People are living more sedentary lives than ever, which is having a great effect on public health. You probably know that exercise is good for your physical health and that it can reduce your risk of problems such as heart disease, obesity and diabetes. But here’s another reason you should be working out — exercise can aid your addiction recovery. Exercise can reduce cravings and undo some of the changes made by substance use. Here’s how it works, and what you can do.

The following is just one of many fitness-inspired resources from STSFit to help you reach your wellness goals. Check out our training articles and nutrition blog for more great information!

Weaker Cravings

Relapse is possible following a craving, so people in recovery have two options. One is to avoid situations that trigger cravings, which could be anything from people and places to states of mind and TV programs. However, not all triggers can be avoided, and you can’t live your life in hiding, so the second approach is to take up habits that reduce the strength of cravings when you are faced with a trigger. This is what exercise does.

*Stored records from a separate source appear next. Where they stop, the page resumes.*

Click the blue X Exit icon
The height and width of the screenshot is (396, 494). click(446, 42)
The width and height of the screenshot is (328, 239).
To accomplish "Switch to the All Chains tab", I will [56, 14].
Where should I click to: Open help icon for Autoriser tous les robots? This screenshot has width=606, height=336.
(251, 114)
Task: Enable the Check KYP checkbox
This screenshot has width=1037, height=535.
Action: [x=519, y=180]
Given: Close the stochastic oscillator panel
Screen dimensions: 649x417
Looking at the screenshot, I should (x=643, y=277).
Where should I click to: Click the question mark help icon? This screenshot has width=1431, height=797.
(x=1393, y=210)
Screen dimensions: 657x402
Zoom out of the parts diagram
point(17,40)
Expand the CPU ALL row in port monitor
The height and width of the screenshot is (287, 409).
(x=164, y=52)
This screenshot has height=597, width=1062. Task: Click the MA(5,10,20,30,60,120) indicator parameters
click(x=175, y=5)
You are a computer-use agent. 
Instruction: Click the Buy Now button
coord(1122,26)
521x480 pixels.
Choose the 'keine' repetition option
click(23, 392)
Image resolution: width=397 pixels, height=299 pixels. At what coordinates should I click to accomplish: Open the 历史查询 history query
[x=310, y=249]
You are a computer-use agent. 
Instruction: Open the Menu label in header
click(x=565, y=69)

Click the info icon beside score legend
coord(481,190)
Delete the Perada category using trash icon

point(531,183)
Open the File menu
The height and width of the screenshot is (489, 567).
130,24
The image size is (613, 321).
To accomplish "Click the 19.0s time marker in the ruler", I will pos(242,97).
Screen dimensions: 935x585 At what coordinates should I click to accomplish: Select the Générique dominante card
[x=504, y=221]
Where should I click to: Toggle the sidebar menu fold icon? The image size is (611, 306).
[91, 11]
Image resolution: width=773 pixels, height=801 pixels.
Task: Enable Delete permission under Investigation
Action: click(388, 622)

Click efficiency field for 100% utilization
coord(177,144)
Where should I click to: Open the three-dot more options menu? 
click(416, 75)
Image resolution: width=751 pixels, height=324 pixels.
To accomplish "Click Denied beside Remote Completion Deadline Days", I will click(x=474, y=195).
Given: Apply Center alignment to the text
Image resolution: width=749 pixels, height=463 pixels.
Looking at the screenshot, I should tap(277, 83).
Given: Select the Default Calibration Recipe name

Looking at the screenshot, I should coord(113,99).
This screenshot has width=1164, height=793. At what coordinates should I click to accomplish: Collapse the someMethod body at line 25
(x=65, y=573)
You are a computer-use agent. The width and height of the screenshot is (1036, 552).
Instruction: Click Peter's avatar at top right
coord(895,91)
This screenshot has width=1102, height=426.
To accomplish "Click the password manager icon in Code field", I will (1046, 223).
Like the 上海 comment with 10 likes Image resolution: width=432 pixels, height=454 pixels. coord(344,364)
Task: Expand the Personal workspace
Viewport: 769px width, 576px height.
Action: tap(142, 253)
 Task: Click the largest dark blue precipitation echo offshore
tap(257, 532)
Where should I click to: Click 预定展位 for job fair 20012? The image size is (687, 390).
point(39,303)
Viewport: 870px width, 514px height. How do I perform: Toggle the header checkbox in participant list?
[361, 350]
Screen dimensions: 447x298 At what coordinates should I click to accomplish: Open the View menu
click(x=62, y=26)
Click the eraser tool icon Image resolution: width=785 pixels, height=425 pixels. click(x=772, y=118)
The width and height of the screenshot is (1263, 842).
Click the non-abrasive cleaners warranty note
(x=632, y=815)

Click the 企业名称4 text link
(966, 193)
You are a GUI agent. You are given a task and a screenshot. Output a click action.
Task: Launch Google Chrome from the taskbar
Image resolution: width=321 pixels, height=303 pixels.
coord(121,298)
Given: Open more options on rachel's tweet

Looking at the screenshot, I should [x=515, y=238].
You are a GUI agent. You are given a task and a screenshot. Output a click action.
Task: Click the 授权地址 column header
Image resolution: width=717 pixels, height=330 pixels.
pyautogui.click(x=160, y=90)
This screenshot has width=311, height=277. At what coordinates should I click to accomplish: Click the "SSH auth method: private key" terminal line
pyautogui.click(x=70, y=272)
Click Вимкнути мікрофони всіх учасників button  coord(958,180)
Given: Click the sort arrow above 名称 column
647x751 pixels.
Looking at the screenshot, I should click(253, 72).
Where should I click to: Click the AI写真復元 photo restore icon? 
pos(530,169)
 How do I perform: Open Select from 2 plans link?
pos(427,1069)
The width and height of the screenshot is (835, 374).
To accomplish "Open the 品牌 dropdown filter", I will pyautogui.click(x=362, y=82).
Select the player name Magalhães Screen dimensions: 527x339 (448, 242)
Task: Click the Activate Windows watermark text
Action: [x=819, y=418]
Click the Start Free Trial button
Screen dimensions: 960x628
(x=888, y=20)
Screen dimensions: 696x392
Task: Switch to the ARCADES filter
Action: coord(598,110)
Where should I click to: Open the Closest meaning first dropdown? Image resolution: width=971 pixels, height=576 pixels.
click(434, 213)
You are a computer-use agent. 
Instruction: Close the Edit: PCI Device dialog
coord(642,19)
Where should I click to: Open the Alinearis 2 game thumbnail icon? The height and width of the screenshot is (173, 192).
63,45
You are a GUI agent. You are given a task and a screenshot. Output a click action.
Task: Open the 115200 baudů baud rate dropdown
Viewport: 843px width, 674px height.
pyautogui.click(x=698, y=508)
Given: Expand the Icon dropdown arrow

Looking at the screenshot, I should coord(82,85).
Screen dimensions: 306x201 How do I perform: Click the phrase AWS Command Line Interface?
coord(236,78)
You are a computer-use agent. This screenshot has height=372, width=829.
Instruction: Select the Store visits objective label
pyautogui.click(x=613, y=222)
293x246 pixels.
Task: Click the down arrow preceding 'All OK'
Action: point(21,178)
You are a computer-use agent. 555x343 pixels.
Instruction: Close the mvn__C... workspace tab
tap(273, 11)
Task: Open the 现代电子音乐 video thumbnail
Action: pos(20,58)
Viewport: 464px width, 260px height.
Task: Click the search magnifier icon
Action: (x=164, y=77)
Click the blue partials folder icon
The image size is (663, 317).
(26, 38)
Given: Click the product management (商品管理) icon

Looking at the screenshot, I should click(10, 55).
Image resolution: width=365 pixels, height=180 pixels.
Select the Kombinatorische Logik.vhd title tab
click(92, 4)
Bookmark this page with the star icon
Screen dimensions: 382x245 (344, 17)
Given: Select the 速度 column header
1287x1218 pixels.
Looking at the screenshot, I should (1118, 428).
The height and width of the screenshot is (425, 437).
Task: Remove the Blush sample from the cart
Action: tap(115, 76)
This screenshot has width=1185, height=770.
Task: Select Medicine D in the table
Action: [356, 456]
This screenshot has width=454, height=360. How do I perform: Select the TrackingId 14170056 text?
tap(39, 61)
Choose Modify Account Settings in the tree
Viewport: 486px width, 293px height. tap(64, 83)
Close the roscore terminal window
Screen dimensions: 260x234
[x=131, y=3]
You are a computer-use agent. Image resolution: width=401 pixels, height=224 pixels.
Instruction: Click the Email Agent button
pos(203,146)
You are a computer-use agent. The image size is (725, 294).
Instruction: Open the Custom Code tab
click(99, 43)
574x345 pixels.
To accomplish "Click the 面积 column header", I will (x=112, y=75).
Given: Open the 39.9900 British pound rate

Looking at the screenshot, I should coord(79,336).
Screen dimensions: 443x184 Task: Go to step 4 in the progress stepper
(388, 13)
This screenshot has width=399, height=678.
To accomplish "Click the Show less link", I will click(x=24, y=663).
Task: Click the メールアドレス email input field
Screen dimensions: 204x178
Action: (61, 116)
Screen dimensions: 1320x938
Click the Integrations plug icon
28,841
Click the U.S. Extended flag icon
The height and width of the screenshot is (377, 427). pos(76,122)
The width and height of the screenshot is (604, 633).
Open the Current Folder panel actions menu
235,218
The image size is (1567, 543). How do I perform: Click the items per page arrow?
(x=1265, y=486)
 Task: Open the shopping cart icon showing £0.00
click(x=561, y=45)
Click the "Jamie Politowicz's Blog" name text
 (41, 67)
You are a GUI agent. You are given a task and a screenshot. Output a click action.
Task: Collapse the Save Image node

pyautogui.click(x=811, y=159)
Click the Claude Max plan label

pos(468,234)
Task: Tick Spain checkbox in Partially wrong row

Cravings arise because substances of abuse change how the brain operates, affecting the way that brain cells send signals to each other. Exercise affects the same areas of the brain, but it does so in a beneficial way. This reverses the changes made by substance abuse, and helps bring the brain back toward normal functioning.

Stress Reduction

High levels of stress play a huge role in people’s chances of relapse, and it is often part of the reason people turn to substances of abuse in the first place. In one study of people in recovery from opioid addiction, researchers found that many people in recovery do not employ effective stress reduction methods, and that this increased the risk of relapse. This is where exercise comes in. Exercise is a form of stress in itself, but during the recovery periods from exercise, the body learns how to quickly deactivate the stress response. It does this by lowering levels of certain hormones, such as adrenaline and cortisol. Over time, exercise causes you to experience less stress in response to everyday troubles and challenges.

Better Decision Making

It’s well-known that drugs of abuse can affect decision-making, causing people to be more impulsive and focus on the wrong things when making decisions. As Psych Central explains, this happens due to changes in the brain caused by prolonged use of addictive substances. Exercise can help undo these changes. A study at the London School of Economics found that people who exercise regularly performed better in a decision-making task than people who didn’t. Other studies have shown that exercise can also improve concentration and memory.

How Much Should You Do?

Most of the research looking at addiction recovery and exercise has focused on aerobic exercise. But how much should you do, and when? A study published in the Journal of Sports Sciences has some answers to this question. The experiment found that moderate intensity and vigorous intensity exercise both reduced cravings by the same degree — however, vigorous training reduced the cravings for a longer period of time. So one program you could follow is to do regular moderate exercise, building up to 30 minutes five times each week. However, if you experience strong cravings one day, do a 15-minute session of high-intensity exercise, which will help you to ride out the craving until it passes.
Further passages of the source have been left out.